■ EXERCISE OBJECTIVE: Below are several entries. Transcribe exactly those lines that fall from the one with "Instruction: Select the 20231018" through the one with "has height=1400, width=853.", end lines included.

[Stored records]
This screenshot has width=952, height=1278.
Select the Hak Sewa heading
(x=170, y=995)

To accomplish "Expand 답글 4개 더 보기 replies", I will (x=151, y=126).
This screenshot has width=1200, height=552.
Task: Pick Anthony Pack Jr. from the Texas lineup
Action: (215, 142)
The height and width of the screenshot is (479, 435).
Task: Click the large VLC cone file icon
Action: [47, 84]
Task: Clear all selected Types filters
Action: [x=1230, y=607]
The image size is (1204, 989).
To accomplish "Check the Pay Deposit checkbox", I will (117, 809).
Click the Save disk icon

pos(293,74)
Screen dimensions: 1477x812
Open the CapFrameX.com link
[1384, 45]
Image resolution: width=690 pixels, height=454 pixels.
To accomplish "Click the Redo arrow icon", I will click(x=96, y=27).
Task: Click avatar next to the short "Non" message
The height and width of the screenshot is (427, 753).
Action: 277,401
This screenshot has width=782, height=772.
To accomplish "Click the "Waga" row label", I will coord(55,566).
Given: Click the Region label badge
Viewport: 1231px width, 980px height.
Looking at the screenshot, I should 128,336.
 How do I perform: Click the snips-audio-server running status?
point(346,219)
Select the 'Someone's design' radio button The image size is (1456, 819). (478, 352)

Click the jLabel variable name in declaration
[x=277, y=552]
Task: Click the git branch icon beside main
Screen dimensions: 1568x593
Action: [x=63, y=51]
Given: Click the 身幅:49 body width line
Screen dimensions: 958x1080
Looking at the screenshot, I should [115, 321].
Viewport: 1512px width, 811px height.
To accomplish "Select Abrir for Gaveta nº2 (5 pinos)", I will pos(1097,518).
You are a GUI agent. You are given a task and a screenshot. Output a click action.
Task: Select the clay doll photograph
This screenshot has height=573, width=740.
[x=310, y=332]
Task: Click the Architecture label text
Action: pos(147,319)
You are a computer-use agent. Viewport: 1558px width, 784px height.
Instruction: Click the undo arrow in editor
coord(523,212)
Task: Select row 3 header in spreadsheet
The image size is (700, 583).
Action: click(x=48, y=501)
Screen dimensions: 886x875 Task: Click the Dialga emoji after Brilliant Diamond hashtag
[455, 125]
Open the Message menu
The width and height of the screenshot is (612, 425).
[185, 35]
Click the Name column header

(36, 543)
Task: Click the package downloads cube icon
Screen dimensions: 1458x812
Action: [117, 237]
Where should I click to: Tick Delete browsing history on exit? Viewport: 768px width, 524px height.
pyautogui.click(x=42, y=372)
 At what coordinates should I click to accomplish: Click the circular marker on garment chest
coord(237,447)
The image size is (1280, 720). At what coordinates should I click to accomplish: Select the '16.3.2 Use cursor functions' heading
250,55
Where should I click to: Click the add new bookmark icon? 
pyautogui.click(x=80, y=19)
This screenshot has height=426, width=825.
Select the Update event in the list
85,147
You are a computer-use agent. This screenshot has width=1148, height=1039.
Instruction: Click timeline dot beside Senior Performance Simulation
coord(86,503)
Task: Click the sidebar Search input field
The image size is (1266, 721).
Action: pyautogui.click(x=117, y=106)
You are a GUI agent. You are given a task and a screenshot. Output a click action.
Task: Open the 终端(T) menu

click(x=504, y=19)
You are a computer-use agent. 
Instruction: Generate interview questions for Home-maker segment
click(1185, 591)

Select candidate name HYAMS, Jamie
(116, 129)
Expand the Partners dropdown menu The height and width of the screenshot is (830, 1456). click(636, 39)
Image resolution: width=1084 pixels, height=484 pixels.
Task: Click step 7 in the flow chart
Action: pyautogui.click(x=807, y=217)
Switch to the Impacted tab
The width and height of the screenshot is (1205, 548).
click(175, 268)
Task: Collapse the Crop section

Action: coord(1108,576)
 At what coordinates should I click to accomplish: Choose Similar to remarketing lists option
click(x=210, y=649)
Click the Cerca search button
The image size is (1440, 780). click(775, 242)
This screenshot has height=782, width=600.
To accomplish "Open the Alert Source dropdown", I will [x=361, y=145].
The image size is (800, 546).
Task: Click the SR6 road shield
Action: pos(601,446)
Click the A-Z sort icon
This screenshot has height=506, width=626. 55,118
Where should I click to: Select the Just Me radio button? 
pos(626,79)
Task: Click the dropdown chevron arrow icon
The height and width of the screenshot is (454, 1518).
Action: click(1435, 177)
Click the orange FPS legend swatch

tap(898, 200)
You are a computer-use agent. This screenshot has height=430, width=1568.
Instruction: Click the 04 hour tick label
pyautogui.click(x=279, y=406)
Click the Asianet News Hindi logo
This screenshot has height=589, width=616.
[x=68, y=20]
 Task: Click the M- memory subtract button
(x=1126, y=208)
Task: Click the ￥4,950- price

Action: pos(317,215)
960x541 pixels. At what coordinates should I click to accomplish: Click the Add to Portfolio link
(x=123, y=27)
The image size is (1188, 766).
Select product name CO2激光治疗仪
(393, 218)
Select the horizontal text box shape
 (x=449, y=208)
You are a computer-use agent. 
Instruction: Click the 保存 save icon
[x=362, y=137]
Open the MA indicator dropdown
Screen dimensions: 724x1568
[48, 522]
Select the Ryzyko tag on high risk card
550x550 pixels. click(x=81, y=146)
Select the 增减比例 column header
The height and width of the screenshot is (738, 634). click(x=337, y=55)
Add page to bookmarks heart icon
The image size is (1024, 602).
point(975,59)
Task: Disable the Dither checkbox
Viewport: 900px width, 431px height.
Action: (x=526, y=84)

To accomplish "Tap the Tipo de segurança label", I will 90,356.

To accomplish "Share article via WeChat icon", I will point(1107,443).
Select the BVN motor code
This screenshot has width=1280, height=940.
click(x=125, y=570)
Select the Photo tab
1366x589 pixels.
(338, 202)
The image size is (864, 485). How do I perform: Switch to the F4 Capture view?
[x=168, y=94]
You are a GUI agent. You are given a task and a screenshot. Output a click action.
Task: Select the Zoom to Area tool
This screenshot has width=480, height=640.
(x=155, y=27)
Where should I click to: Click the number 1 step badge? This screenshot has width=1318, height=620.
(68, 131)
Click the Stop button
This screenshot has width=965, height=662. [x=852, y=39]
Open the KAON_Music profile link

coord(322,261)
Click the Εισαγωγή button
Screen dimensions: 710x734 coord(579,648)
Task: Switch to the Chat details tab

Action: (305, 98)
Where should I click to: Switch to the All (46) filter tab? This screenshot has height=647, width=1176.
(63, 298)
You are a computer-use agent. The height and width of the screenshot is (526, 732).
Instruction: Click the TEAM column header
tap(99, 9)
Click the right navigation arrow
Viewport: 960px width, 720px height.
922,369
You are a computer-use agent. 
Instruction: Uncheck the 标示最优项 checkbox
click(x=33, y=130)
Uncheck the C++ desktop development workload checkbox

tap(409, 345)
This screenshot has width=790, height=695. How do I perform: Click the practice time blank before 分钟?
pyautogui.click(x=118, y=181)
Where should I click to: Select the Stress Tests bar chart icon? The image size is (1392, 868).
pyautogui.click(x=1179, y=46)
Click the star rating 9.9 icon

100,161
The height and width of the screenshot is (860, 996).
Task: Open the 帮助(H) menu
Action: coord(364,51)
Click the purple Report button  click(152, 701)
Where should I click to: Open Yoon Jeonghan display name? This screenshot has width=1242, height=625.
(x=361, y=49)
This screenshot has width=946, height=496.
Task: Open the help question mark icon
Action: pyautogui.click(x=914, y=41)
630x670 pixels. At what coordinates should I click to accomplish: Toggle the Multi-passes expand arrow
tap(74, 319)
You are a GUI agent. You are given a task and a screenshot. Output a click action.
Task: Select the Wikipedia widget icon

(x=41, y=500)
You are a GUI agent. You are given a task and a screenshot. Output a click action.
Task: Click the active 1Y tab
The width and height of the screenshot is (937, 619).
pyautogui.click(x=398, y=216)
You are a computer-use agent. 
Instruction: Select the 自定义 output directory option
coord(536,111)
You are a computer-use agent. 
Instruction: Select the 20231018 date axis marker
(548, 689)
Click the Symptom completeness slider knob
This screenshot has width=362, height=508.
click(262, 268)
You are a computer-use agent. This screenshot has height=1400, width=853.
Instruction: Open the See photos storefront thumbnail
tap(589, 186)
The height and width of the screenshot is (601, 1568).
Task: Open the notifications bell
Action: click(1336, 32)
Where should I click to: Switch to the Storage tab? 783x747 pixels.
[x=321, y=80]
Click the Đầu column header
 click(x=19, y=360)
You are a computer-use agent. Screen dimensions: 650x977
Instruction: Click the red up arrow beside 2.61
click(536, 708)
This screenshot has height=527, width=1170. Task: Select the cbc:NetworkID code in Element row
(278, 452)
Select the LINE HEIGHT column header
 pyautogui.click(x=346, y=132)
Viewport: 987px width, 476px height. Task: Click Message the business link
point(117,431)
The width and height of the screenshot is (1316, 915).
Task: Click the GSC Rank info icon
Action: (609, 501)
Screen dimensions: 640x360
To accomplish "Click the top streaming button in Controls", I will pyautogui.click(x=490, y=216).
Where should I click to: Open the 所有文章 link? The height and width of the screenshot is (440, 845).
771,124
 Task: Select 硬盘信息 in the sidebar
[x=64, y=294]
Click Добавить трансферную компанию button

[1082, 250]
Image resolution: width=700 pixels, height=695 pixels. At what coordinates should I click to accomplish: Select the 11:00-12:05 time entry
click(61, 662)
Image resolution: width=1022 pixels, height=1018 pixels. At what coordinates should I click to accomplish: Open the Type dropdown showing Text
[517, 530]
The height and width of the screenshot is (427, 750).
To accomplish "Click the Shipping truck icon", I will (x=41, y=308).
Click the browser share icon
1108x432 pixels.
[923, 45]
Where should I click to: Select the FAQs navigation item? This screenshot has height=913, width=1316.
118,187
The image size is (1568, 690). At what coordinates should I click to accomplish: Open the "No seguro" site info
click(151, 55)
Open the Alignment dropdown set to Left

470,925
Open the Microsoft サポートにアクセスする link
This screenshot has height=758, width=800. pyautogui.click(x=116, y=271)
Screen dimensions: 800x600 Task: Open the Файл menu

■ SOLUTION BELOW:
Instruction: Select the 20231018 date axis marker
(548, 689)
Click the Symptom completeness slider knob
This screenshot has width=362, height=508.
click(262, 268)
You are a computer-use agent. This screenshot has height=1400, width=853.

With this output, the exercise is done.